Quantitative protein analysis of single cells is rarely achieved due to technical difficulties of detecting minute amounts of proteins present in one cell. We develop a mix-and-read assay for drop-based label-free protein analysis of single cells. This high-throughput method quantifies absolute, rather than relative, amounts of proteins and does not involve antibody labeling or mass spectrometry.
The average abundance of proteins in a single mammalian cell is estimated to be 100,000 copies1, corresponding to 16 femtomolar if the cell is lysed in a typical 10 microliter microwell assay. Conventional quantitative immunoassays have picomolar detection limits at best2, and therefore, lack the sensitivity to quantify proteins at the level of single cells. However, drop-based microfluidics enable single-cell encapsulation in picoliter water-in-oil drops3. Accordingly, the in-drop concentration of a mammalian protein with average abundance in a single cell exceeds 1 nanomolar, which is well within the detection range of conventional quantitative immunoassays. However, a general method suitable for determining protein concentrations in single drops has yet to be developed3.
The conventional method for single-cell protein analysis is fluorescence-based flow cytometry4, which often uses highly specific antibodies to label protein targets in single cells. Though the absolute amounts of proteins from one cell are extremely small, the local concentrations are sufficiently high to allow proteins to be detected as long as cells remain intact and proteins are specifically bound by fluorescent antibodies. This is normally achieved by cell fixation, permeablization, labeling and washing prior to the cytometric analysis. Currently up to 10–18 different protein species can be measured from single cells by multi-color flow cytometers5. To further increase the number of measurable parameters, antibodies conjugated with metal isotopes of different masses are used in mass cytometry6, which combines flow cytometry with mass spectrometry, allowing simultaneous profiling of 20–30 protein species per cells.
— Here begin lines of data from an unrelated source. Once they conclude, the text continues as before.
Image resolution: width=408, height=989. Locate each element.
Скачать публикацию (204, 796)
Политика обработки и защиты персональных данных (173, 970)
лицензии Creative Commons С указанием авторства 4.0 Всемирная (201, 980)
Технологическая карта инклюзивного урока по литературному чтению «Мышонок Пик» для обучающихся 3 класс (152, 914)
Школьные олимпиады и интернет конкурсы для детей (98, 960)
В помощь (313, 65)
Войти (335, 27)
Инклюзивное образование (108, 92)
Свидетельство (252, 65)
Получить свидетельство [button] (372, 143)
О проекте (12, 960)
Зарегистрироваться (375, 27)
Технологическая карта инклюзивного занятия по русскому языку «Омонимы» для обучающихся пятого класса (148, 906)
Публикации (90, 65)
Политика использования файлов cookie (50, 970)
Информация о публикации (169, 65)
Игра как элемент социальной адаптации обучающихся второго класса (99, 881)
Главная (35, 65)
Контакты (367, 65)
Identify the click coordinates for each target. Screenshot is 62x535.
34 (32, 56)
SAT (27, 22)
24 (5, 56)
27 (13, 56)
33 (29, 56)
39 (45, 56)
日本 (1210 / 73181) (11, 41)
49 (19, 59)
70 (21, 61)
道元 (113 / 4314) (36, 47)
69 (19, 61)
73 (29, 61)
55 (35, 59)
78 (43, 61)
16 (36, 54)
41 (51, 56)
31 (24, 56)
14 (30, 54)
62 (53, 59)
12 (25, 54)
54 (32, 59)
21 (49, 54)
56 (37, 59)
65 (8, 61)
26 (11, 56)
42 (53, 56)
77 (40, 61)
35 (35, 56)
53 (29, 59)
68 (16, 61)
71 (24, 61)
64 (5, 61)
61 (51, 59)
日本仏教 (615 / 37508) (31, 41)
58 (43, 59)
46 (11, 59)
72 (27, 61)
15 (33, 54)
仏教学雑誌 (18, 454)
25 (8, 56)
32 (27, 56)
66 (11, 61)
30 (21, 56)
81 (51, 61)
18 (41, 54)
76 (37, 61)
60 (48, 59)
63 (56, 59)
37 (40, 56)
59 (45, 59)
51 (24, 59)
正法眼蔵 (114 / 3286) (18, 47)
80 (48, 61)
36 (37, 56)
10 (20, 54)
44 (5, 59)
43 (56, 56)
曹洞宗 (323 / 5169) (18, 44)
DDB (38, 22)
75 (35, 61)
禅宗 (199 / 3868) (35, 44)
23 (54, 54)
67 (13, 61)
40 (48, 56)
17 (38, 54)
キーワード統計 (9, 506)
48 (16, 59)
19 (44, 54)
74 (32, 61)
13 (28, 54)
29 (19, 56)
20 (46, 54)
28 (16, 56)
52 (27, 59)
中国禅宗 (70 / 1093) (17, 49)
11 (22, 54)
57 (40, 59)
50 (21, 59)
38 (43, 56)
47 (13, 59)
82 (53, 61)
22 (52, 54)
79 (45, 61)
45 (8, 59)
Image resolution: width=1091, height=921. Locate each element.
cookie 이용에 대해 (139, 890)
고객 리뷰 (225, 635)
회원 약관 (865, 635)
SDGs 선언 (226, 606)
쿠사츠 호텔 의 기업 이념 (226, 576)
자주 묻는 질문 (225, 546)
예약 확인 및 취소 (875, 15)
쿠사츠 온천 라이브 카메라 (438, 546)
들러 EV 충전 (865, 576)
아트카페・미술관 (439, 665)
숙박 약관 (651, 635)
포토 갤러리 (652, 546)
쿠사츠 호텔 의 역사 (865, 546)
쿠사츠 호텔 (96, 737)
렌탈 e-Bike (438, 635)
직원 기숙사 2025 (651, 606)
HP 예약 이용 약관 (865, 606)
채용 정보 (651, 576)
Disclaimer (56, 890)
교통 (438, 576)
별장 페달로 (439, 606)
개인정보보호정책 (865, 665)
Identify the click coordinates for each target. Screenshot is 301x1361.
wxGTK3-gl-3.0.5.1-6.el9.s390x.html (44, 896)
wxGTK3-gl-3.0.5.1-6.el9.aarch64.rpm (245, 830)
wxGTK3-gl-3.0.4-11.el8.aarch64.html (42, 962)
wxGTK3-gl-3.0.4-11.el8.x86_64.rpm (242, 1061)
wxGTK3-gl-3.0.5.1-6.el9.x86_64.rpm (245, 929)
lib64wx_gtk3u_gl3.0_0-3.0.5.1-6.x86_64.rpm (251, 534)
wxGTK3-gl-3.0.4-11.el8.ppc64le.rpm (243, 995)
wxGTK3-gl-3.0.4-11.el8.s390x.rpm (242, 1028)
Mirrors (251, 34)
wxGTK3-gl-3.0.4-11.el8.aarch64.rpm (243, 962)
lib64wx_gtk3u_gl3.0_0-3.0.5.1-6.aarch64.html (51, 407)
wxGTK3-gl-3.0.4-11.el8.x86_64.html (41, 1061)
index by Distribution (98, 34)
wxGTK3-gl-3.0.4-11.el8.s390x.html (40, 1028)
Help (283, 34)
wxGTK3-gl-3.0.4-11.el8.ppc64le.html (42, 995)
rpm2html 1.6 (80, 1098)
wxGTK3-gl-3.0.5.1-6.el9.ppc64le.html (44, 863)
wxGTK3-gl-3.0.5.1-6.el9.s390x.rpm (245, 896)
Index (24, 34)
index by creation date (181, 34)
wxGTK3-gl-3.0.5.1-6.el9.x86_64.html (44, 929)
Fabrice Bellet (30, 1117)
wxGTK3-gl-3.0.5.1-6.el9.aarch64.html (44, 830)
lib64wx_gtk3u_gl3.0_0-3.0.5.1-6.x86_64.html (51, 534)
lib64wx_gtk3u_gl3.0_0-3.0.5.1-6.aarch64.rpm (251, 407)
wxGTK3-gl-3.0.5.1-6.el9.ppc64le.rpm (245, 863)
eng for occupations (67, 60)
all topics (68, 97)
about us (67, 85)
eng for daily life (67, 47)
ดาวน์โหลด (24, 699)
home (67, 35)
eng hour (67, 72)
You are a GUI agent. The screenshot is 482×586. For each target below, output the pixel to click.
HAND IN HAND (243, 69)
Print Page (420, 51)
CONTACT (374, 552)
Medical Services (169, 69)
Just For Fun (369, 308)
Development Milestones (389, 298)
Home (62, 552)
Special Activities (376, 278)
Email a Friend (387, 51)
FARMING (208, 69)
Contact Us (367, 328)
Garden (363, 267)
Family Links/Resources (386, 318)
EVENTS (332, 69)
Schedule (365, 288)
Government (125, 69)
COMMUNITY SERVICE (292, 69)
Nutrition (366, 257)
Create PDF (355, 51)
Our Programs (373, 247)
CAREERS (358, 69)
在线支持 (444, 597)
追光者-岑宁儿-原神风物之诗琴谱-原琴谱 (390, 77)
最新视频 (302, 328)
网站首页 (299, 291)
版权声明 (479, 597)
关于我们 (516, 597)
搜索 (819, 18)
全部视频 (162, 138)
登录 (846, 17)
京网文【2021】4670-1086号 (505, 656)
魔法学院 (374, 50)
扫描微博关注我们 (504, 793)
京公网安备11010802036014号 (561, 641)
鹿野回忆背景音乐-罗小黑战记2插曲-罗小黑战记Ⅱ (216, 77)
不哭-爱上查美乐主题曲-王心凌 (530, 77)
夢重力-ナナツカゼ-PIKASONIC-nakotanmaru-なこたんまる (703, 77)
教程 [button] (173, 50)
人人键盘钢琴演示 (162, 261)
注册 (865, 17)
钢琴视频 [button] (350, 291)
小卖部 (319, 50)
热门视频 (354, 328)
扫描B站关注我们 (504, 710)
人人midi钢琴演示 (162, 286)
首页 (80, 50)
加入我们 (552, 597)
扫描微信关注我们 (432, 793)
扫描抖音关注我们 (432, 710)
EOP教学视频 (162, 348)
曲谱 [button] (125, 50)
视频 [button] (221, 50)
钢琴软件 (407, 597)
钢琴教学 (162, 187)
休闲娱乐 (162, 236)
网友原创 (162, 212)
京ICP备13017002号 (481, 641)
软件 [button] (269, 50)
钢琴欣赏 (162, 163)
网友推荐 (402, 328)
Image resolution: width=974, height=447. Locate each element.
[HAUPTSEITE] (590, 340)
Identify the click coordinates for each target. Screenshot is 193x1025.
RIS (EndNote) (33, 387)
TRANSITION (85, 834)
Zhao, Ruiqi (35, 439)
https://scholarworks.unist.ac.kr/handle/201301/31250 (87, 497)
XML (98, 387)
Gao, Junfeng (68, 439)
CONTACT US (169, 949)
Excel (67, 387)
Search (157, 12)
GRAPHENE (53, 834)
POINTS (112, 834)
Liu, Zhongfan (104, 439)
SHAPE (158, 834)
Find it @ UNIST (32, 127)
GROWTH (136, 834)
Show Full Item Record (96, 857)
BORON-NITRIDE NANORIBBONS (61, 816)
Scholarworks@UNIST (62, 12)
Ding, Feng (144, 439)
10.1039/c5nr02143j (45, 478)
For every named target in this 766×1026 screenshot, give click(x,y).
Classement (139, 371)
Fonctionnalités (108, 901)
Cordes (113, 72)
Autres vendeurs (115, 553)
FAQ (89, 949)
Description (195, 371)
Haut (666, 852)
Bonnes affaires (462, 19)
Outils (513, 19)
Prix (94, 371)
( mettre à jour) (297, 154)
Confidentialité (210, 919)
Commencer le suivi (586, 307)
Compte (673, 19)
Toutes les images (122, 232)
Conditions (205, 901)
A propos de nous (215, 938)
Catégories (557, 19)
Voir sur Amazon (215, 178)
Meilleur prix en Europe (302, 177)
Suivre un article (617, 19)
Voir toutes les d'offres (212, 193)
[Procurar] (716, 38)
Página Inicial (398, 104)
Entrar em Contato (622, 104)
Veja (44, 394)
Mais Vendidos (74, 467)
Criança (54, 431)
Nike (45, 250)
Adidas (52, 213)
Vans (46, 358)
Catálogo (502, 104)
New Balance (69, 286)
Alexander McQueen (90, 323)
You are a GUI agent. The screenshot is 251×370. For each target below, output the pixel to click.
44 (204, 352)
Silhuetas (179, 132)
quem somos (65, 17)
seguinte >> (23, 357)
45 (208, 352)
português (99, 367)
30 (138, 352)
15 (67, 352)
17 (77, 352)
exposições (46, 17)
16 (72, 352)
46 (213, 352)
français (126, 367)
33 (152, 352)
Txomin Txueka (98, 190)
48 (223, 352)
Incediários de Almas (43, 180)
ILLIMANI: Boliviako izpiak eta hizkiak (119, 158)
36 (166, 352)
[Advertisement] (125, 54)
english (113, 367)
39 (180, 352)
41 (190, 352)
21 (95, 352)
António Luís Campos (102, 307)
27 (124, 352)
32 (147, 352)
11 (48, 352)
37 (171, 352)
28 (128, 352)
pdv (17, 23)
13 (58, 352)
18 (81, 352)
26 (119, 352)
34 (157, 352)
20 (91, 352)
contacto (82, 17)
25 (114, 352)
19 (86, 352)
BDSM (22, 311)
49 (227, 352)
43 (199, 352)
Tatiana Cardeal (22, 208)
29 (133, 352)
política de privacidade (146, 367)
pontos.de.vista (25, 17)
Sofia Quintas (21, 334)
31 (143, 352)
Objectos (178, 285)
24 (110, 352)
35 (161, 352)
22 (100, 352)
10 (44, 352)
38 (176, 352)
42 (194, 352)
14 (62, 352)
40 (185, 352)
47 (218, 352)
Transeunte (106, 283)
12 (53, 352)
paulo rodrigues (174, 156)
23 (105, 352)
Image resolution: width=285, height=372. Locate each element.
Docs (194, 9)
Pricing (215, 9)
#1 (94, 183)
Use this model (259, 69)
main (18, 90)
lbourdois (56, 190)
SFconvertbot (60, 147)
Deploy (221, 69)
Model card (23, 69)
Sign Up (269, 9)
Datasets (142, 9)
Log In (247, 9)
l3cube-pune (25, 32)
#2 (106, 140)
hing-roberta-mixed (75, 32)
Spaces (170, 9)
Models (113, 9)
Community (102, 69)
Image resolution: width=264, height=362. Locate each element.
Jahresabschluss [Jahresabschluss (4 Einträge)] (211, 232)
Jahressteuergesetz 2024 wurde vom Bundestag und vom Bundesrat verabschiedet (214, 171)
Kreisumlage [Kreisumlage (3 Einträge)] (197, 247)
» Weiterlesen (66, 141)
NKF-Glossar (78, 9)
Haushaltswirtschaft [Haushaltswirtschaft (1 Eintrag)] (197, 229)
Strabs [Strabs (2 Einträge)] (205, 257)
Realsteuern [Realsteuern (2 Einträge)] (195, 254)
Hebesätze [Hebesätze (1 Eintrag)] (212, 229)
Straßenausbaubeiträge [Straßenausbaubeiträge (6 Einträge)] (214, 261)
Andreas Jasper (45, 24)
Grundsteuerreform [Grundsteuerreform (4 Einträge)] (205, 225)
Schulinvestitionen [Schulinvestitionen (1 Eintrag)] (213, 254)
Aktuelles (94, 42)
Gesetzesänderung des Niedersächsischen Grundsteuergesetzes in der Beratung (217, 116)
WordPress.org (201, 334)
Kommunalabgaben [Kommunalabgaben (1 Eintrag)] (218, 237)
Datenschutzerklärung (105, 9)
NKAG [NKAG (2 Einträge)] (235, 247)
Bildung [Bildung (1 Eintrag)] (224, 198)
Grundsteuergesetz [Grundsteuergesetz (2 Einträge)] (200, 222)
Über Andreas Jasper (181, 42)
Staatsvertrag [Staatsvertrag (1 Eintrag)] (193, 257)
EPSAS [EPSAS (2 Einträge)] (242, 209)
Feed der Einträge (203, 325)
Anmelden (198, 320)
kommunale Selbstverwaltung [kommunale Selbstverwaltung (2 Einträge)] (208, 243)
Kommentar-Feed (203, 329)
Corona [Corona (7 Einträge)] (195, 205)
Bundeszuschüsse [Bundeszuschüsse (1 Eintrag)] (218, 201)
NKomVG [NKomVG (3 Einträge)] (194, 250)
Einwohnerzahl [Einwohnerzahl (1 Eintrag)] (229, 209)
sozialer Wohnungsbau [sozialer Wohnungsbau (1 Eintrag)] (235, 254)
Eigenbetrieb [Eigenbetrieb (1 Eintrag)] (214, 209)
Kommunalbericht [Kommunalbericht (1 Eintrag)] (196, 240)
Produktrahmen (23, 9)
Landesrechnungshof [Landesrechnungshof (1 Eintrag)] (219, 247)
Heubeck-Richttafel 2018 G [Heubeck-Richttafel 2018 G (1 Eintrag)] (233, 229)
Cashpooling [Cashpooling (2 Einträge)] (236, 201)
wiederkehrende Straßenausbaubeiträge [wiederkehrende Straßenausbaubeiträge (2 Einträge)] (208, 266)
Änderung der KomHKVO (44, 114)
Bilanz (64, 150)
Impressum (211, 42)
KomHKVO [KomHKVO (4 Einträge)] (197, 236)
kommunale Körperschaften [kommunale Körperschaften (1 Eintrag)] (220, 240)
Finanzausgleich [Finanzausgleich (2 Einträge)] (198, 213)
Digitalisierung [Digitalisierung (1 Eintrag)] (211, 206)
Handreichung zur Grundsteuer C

In spite of these recent advances, cytometric technologies provide only a snapshot of cellular information at a given time and often cannot effectively measure secreted proteins7. Microencapsulation technologies, such as drop-based microfluidics8,9 and dense arrays of subnanoliter wells10, have the advantages of analyzing live single cells confined in picoliter volumes, thus allowing measurements over a period of time. Picoliter microfluidic drops can encapsulate both single cells and their secreted products. These secreted products are captured by antibodies immobilized on co-encapsulated beads or agarose gel8,9. Alternatively, single cells are trapped in arrays of subnanoliter wells and secreted products are captured and detected by antibodies on glass slides10. Similar to cytometric technologies, these microencapsulation technologies also require highly specific antibodies for both capturing and labeling targets.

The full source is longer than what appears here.